La répression de la liberté d’expression et d’association au Maroc s’est poursuivie, plusieurs journalistes, activistes et leaders de la contestation de premier plan continuant de purger des peines, vraisemblablement en représailles de leurs critiques à l’égard de la monarchie au pouvoir. Les autorités musellent les activistes des droits humains et de l’indépendance du Sahara occidental en les soumettant au harcèlement, à la surveillance et, dans certains cas, à de longues peines d’emprisonnement faisant suite à des procès inéquitables.
Liberté d’expression
La Cour de cassation a confirmé la condamnation à trois ans de prison de Mohamed Ziane, un avocat de 80 ans et ancien ministre des droits humains du Maroc en 1995 et 1996, pour 11 chefs d’accusation, y compris « délits d’outrage … à des fonctionnaires publics », « adultère » et « harcèlement sexuel ». Amnesty International a indiqué qu’au moins six de ces chefs d’accusation constituaient une violation de son droit à la liberté d’expression. Détenu à l’isolement depuis novembre 2022 à la prison d’El Arjat, près de Rabat, il est privé de lecture ou d’écriture depuis environ six mois, selon son avocat.

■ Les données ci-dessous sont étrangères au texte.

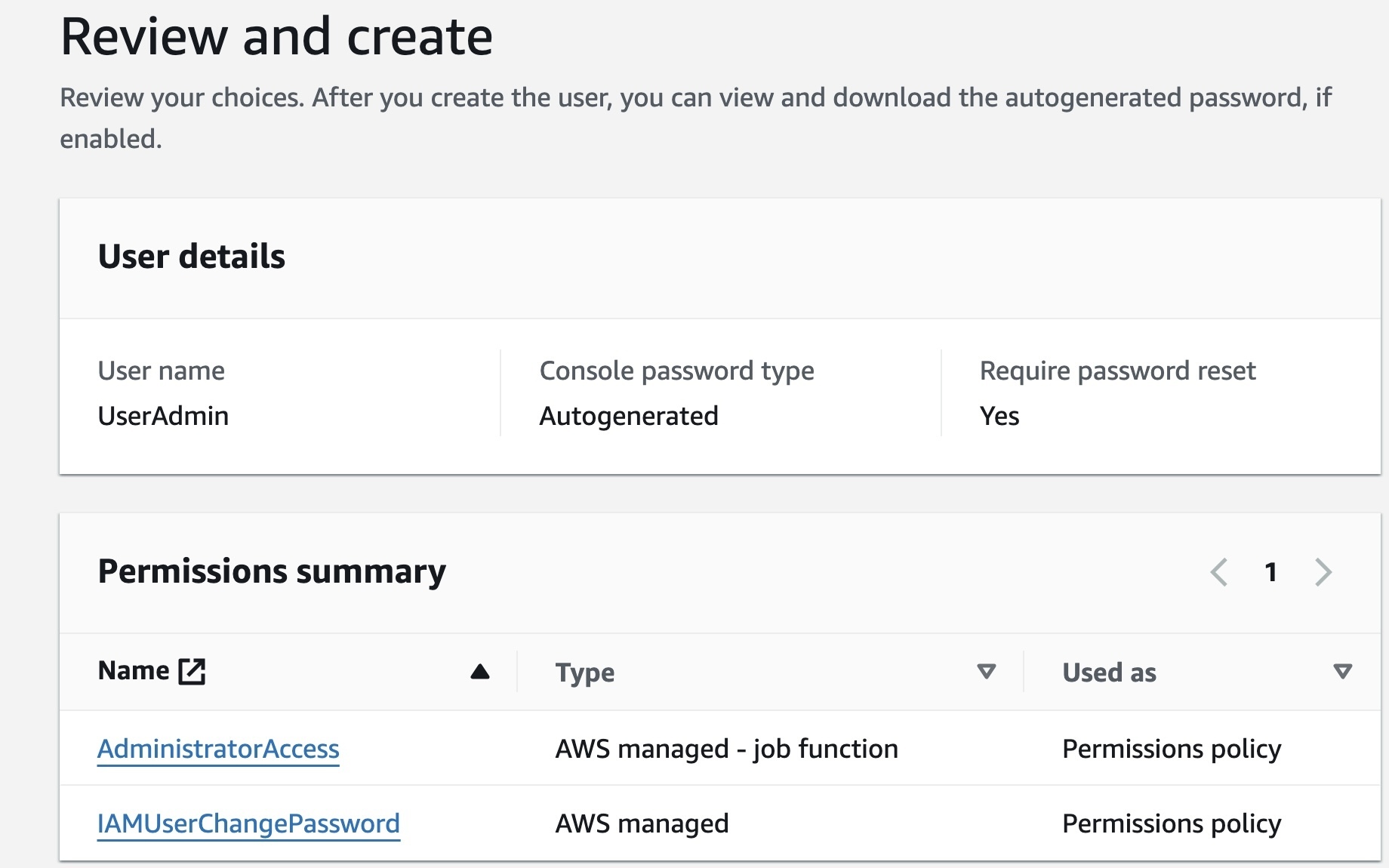Select page 1 in permissions pagination
Screen dimensions: 1389x868
[1271, 572]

Les journalistes indépendants Omar Radi, Soulaiman Raissouni et Taoufik Bouachrine continuent de purger des peines de prison à l’issue de procédures judiciaires entachées d’irrégularités, qui ont été engagées au titre de divers chefs d’accusation, dont certains sont liés à des agressions sexuelles et au harcèlement sexuel. Human Rights Watch a documenté de nombreuses tactiques sournoises déployées par les autorités marocaines contre ces trois journalistes, et plus généralement pour écraser la dissidence et les dissidents. Les procès inéquitables et les longues peines d’emprisonnement liées à des accusations pénales de nature sexuelle font partie de ces tactiques, qui forment un « écosystème de répression » incluant des campagnes de harcèlement et de diffamation dans les médias soutenus par l’État, le ciblage des membres de la famille, la surveillance vidéo et numérique et, parfois, l’intimidation et les agressions physiques. En juillet, la Cour de cassation a définitivement confirmé la peine de six ans d’emprisonnement pour Omar Radi et de cinq ans pour Soulaiman Raissouni. Quant à Taoufik Bouachrine, il purge une peine de 15 ans d’emprisonnement, qui a été confirmée par la Cour de cassation en 2021. La grâce royale est leur dernier espoir de libération anticipée.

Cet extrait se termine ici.